Assistiamo così a sette vicende indipendenti e consecutive, che portano gli spettatori a spostarsi di volta in volta, di stanza in stanza, di monologo in monologo, in una transumanza che denota qualche fatica logistica che parzialmente inficia la funzione a cui è protesa e che apparirà chiara alla fine dell’intero spettacolo, ma che lascia qualche perplessità sul meccanismo dell’itineranza del pubblico. I quadri scenici che si succedono sono indipendenti l’uno dall’altro – sebbene legati da un ben evidente filo comune – e differenti per scrittura e fattura, qualcuno riesce meglio, qualcun altro ha meno consistenza, ma nel complesso sono come tessere d’un mosaico che vanno a comporre un disegno unitario e omogeneo, disegno che procede verso una progressiva rarefazione della parola, per concludersi con le ultime due scene praticamente solo mimiche, come a voler rimarcare un progressivo svilimento e svuotamento della figura femminile, degradata dallo sfruttamento mercimonico del corpo a mero oggetto di consumo, deprivato della propria essenza umana.

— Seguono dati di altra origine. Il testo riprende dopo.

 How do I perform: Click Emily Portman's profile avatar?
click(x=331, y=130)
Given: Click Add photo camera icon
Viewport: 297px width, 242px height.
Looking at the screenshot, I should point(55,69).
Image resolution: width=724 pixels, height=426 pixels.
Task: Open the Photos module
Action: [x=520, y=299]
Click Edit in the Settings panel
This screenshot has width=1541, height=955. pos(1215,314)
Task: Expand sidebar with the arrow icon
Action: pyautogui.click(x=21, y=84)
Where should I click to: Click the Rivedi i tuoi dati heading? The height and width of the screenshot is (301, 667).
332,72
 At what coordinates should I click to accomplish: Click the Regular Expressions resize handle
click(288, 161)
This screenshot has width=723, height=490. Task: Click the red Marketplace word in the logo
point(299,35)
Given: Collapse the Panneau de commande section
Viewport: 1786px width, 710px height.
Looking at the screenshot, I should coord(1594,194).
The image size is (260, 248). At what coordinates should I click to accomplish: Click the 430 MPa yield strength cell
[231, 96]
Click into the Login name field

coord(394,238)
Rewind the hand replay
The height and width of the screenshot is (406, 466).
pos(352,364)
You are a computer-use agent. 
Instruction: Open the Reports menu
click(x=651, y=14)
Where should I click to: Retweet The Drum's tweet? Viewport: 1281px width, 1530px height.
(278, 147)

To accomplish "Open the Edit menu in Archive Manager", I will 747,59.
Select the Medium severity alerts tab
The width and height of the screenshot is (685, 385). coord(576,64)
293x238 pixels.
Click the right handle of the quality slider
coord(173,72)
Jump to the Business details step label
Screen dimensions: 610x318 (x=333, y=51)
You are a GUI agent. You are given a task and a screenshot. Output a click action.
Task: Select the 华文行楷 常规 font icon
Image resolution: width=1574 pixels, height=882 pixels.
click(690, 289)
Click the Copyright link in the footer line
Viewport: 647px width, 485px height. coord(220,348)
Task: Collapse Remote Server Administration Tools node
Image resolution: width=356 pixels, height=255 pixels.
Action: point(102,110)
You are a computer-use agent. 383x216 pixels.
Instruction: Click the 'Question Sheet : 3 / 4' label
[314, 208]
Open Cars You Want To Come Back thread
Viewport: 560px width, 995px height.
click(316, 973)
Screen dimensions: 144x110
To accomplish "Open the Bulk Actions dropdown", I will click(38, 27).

E, in comune fra loro, oltre al tema di fondo queste storie di prostituzione più o meno ordinaria hanno anche quel ribaltamento prospettico di cui s’accennava dianzi e che consiste nell’offrire uno sguardo panoramico e diversificato su un universo sordido, scrutato attraverso il cono visuale di chi lo vive, lo agisce (e per lo più lo subisce) dall’interno. Spettroscopia trasversale di un ambito vario e diversificato, che parte dalla strada, raccontando in prima persona – in 2 metri quadri di Rossella Giugliano – quanto l’ineluttabile perdita di appetibilità di un corpo che s’avvia all’età matura possa portare ad un progressivo esautoramento dal giro, complici il “turnover” e la “multietnicità”, sicché quella porzione di marciapiede faticosamente conquistata e marcata in terra con un tratto di rossetto, finisce per diventare isola assaltata ed usurpata a causa della spietatezza delle regole del mercato. Una descrizione, cruda e reale, di una condizione liminare e precaria, che mette in evidenza come si abbassi progressivamente l’asticella del degrado. E, sempre rimanendo nello stesso ambito, ma spostando di qualche metro scena e prospettiva, ascoltiamo il monologo di Marco Grossi L’abito della prima comunione, nel quale il cono prospettico è quello di un pappone, che con grottesca naturalezza racconta del proprio “lavoro”, finalizzato a soddisfare i bisogni di una famigliola dall’apparenza normale ma fondata in realtà sulla violenta sopraffazione delle donne che tiene soggiogate, barcamenandosi tra i due ruoli di protettore e di padre vissuti con paradossale identico senso di responsabilità e con diametrale differenza d’approccio umano.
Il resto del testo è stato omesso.